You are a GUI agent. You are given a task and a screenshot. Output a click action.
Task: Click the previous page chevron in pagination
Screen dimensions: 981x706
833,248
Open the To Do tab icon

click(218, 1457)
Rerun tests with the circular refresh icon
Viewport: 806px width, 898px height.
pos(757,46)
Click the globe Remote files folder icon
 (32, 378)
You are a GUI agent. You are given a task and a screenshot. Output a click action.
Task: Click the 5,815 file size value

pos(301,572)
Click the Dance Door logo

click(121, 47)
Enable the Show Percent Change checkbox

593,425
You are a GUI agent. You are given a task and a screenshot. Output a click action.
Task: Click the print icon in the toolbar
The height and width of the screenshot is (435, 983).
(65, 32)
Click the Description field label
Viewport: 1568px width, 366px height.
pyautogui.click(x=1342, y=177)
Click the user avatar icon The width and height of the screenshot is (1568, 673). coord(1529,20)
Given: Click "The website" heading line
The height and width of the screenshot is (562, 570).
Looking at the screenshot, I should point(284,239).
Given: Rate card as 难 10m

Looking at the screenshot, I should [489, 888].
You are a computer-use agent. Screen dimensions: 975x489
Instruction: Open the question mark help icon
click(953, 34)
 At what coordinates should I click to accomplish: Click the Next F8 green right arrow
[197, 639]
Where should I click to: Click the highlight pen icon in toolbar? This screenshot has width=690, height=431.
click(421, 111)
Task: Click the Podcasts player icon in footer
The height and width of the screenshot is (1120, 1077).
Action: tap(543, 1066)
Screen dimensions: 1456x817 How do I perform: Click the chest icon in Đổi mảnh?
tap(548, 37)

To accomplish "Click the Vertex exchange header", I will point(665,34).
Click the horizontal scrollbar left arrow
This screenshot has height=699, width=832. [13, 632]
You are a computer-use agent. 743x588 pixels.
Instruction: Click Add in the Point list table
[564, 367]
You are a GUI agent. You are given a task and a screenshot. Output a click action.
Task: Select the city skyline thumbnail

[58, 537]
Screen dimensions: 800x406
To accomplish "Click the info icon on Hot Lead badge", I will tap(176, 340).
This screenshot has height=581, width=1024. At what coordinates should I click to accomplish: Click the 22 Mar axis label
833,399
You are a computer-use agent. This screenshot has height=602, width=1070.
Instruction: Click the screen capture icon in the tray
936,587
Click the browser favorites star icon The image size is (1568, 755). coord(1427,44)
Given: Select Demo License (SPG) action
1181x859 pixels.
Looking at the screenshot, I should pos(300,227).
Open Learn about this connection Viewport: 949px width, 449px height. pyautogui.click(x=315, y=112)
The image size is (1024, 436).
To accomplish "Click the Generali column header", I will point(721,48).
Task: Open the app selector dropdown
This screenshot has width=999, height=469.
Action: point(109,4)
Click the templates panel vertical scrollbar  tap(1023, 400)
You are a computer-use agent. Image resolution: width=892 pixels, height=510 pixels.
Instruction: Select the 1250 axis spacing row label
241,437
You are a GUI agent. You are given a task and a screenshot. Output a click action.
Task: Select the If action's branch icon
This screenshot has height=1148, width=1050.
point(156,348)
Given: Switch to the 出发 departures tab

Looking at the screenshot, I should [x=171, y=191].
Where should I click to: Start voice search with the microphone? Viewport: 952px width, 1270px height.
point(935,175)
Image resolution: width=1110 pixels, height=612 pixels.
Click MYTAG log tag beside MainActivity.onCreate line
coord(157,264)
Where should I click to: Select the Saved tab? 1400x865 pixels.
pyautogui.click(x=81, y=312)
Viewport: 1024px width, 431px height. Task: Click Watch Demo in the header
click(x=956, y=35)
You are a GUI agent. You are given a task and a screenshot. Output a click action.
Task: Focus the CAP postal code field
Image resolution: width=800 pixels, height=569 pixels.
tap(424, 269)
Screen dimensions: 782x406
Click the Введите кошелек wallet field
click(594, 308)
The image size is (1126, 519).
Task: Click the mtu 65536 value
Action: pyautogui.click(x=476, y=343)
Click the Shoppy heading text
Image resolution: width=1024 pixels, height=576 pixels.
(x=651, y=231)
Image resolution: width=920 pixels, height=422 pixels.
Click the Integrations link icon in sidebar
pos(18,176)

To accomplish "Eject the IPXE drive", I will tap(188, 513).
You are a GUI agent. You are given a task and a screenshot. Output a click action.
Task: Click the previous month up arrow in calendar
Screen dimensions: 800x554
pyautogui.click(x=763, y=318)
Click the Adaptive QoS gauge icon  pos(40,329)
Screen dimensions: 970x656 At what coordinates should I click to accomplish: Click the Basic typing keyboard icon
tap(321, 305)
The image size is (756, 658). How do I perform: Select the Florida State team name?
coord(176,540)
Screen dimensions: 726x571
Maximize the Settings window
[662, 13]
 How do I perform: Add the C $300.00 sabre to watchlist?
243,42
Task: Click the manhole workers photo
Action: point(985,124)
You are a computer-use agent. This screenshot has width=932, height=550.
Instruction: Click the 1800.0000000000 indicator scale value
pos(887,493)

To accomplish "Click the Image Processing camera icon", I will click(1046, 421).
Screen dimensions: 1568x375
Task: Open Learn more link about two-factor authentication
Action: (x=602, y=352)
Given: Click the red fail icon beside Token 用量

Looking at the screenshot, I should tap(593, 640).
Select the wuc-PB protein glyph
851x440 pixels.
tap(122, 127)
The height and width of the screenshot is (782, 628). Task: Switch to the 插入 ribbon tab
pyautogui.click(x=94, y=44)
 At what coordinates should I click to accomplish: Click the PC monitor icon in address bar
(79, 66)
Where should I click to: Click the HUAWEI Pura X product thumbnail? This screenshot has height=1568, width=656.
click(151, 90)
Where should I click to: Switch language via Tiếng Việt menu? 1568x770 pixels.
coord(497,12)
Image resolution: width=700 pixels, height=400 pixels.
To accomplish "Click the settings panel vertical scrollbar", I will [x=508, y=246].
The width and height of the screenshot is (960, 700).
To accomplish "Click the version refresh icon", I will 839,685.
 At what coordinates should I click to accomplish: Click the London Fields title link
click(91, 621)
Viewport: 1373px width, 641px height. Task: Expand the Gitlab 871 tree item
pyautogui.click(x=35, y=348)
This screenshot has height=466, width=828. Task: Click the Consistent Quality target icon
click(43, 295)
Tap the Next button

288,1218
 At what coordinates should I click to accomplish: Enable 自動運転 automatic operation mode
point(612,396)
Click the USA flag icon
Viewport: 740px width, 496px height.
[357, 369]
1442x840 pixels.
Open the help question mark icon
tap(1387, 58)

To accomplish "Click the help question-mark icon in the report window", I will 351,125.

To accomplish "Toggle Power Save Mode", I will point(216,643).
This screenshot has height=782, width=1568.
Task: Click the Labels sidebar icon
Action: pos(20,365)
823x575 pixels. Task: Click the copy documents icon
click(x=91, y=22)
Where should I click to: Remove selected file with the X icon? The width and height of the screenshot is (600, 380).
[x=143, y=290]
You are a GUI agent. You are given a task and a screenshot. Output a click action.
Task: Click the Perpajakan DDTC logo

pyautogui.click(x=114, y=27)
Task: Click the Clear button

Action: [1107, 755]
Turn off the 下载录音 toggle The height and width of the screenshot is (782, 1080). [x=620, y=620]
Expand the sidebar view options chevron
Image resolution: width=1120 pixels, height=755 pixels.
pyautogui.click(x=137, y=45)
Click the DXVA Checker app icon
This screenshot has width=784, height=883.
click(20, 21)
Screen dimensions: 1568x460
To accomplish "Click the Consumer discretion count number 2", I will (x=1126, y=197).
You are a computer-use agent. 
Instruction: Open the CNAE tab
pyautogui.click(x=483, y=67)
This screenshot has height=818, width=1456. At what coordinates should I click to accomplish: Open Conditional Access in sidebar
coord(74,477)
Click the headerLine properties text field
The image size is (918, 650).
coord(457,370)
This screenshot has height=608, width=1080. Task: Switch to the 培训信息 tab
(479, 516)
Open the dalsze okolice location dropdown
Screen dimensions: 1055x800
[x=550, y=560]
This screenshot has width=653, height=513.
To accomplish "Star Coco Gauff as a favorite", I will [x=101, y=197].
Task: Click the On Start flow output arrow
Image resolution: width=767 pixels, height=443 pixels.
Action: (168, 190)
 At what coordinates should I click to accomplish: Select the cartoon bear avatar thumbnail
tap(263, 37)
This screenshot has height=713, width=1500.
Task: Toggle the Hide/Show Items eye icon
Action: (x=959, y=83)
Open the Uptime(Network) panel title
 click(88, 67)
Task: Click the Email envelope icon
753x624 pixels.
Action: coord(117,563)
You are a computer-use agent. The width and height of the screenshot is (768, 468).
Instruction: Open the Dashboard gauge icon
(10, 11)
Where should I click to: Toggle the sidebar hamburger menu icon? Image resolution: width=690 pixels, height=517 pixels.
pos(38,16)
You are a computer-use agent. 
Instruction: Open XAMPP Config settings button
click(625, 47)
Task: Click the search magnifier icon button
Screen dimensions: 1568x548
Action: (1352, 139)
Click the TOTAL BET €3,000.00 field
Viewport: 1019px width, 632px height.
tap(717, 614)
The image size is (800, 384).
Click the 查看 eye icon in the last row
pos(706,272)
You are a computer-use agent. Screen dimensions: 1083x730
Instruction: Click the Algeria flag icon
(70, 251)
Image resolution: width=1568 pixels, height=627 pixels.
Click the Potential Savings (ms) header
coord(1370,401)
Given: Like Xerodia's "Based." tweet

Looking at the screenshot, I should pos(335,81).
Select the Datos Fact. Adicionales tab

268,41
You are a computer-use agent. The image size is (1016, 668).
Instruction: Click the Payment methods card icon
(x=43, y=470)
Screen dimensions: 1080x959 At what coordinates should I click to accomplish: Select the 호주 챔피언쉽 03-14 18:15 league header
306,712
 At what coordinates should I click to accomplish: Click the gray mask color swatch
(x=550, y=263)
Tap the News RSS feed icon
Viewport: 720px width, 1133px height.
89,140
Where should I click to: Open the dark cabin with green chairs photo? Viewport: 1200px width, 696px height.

[WORK ITEM] Go through the material line by line. Show each line that contains the string "dropdown".

[WRITTEN REPLY]
Task: Open the app selector dropdown
Open the dalsze okolice location dropdown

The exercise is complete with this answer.